**Text block:**
++++

As well-known, a Hadamard matrix is a square matrix with all coefficients $\pm 1$ and pairwise orthogonal rows or columns. Such matrices exist conjecturally in every dimension divisible by $4$. Call a matrix with an odd number $n$ of columns an "almost Hadamard matrix" if all its coefficients are $\pm 1$ and if all scalar products between distinct rows are $\pm 1$. We want to maximize the number of rows in almost Hadamard matrices: If $n\equiv 3\pmod 4$ this is easy: erase the last column of a Hadamard matrix of size $n+1$ (provided such a matrix exists). This yields a matrix with $n+1$ rows which is best possible. If $n\equiv 1\pmod 4$ the number of rows cannot exceed $n$ (argument: up to replacing rows by their opposites, we can suppose that all rows have an even number of coefficients $-1$. All scalar products between rows are now equivalent to $n$ modulo $4$ and a rank computation of the corresponding Gram matrix gives the result).

A solution with $n-1$ rows in the case $n\equiv 1\pmod 4$ is obtained by adding an arbitrary last column (with coefficients $\pm 1$) to a Hadamard matrix of size $n-1$.

For $n=5$ (and of course for $n=1$) there is a solution with $n$ rows but I am unaware of the existence of solutions with $n$ rows for any $n\equiv 1\pmod 4$ greater than $5$. Are there any?

Is there any literature on such almost Hadamard matrices (perhaps under a different terminology, they are for example related to systems of equiangular lines)?

++++

**Goal 1:**
Answer these about the post on almost Hadamard matrices:
(a) When $n\equiv 1\pmod 4$, what number of rows does the post say cannot be exceeded?
(b) In that same case, how is a solution with $n-1$ rows obtained?
(c) For which values of $n$ does the post say a solution with $n$ rows exists?
**Goal 2:** Write what comes next in the post on almost Hadamard matrices, picking up after its final question.

**Provided data:**
++++

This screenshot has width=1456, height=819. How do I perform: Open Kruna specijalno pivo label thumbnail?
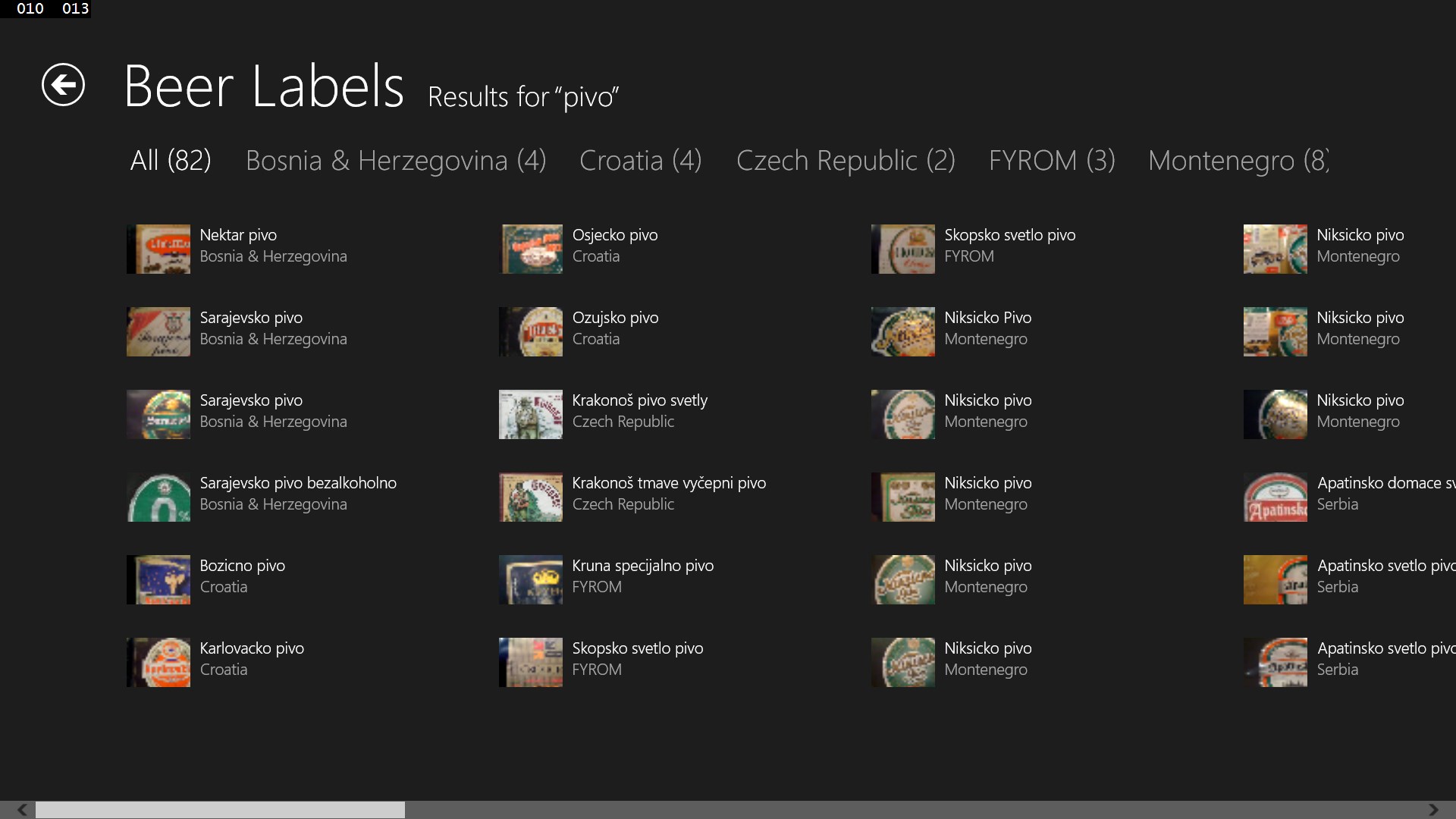pos(530,579)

++++

**Written response 1:**
(a) $n$
(b) By adding an arbitrary last column with coefficients $\pm 1$ to a Hadamard matrix of size $n-1$.
(c) $n=5$ and $n=1$.

**Written response 2:**
  • $\begingroup$ According to the computer there are no solutions for n=9 and n=13. It found solution for n=5. Might be wrong. $\endgroup$
    – joro
    Feb 5, 2014 at 13:50
  • $\begingroup$ Indeed, a solution for $n=5$ is given by considering a symmetric square matrix of size $5$ with $1$ on the diagonal and $-1$ everywhere else. $\endgroup$ Feb 5, 2014 at 14:03
  • 1
    $\begingroup$ Ehlich, Barba, and Wojtas did the work on matrix determinants for (some permutation of) orders 1,2, and 3 mod 4. Some recent accounts (e.g. Osborn or Orrick) of the Hadamard problem may talk enough about Gram matrices to say why you can't do optimal for 1 mod 4. $\endgroup$ Feb 5, 2014 at 15:58
  • $\begingroup$ @joro - just found a solution for n=13 (using random rotation-matrices as basis and then using that "varimin"-rotation discussed elsewhere). $\endgroup$ Nov 1, 2018 at 6:49
  • $\begingroup$ The matrix, in compact form, is 0222000020220022020222202022220220020202000000022000202000220020022002220202200202202002200220200222000222202000000022222220222200220000020222220222020222220220022022202 where you extract the digits rowwise into a $13\times13$-matrix and subtract $1$ $\endgroup$ Nov 1, 2018 at 6:57

2 Answers 2


If you regard each row of your desired matrix as a sequence of bipolar signals and each column as a time frame, then, with one additional condition that the matrix is circulant, what you're asking becomes a set of bipolar binary sequences whose periodic out-of-phase autocorrelations are either $+1$ or $-1$. Because such sequences are close to optimal for various purposes, most likely there are a bunch of known results in the intersection of information theory, signal processing, and design theory. (The caveat is that when $n \equiv 3 \pmod{4}$, you might be able to have one more row.)

For instance, if you take the binary $m$-sequence of period $2^m-1$, its out-of-phase atuocorrelations are always $-1$. Hence, by stacking all the $2^m-1$ cyclic shifts of the sequence, you have a desired square matrix, where the inner product between a pair of rows is always $-1$.

You can exploit this idea with other well-known sequences. For example, the Legendre sequence of period $n$ has optimal autocorrelations if and only if $n \equiv 3 \pmod{4}$, i.e., if $n$ is of the form $4k-1$, its out-of-phase autocorrelations are $-1$ just like $m$-sequences. Hence, all Lengendre sequences of period $n = 4k-1$ can be turned into square matrices with the desired property.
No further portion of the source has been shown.